中国、30年以上続いた一人っ子政策を正式に廃止
中国中央委員会第5回全体会議(五中全会)では、国民夫妻に第二子出産を許可することを決定した。これは30年以上続いた一人っ子政策の正式な廃止を意味する。
現在、中国本土は急速な高齢化の脅威に直面しており、2020年までに人口の35%以上が60歳を超えると予測されている。高齢化による経済の衰退を避けるため、人口政策の緩和は戦略的な選択と言えよう。分析によると、新政策の実施により、中国本土の人口は毎年300~800万人増加すると見られ、これにより新たな需要が生まれ、労働力の減少を補う可能性がある。
しかし、子供を産むかどうかの決定権は常に夫妻の手にある。現代の社会環境では、一人の子供を育てるだけでも決して容易ではない。筆者の理解では、中国本土の一線都市(北京、上海、広州、深センなど)では幼稚園の月額費用が数千元(数万円)に達し、教育費が夫妻の出産計画に大きく影響を与えている。また、医療費や住宅費の負担も考慮すべき要素となっている。こうした支援策を政府が事前にしっかりと整えなければ、政策が変わっても出生率の向上にはつながらない可能性がある。
現在、中国の人口は約13億人とされており、経済成長とともに国内外の資源消費も増加している。新たな人口政策の実行にあたり、中国本土では資源の再分配が必要となるだろう。
中国政府の「二つの100年」目標と経済成長
中国政府は二つの「100年」目標を掲げている。その一つは2020年までに「全面的小康社会(安定した豊かな社会)」を形成することであり、そのためには2020年のGDPおよび国民1人当たりの平均収入を2010年比で2倍にする必要がある。

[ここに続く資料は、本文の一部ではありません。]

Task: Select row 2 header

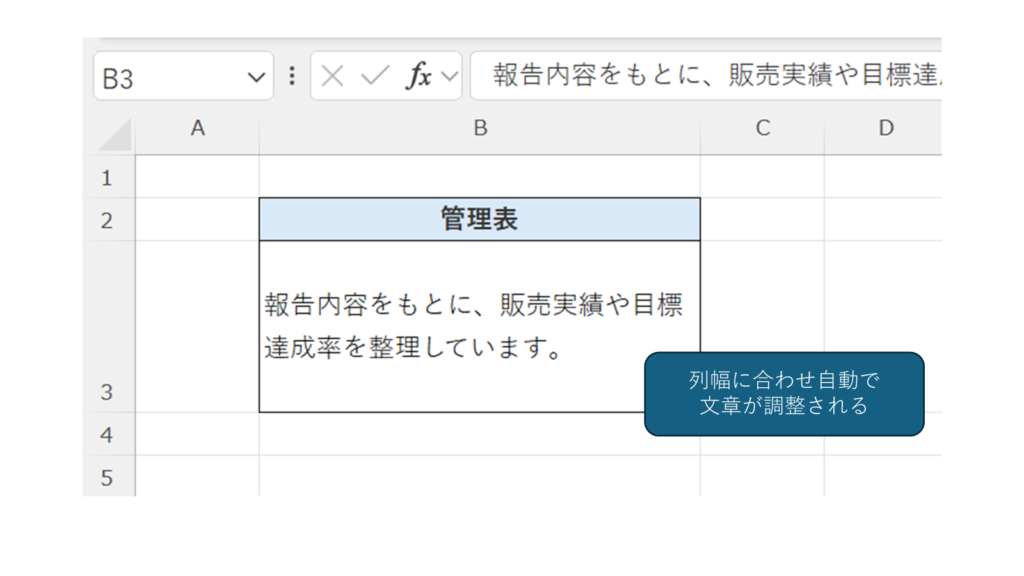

この目標を達成するには、今後5年間で年平均6.5%以上の経済成長率を維持しなければならない。つまり、6.5%が中国政府の最低成長ラインとなる。目標達成に向けて、中国政府はあらゆる政策手段を講じ、成長率6.5%以上の確保を最優先課題とするだろう。
しかし、現在の中国本土の経済環境は5年前と比べてもさらに複雑化している。「第13次5カ年計画」(十三・五計画、2016~2020年)の実行は決して容易な道のりではない。政府の今後の動向に注目が集まる。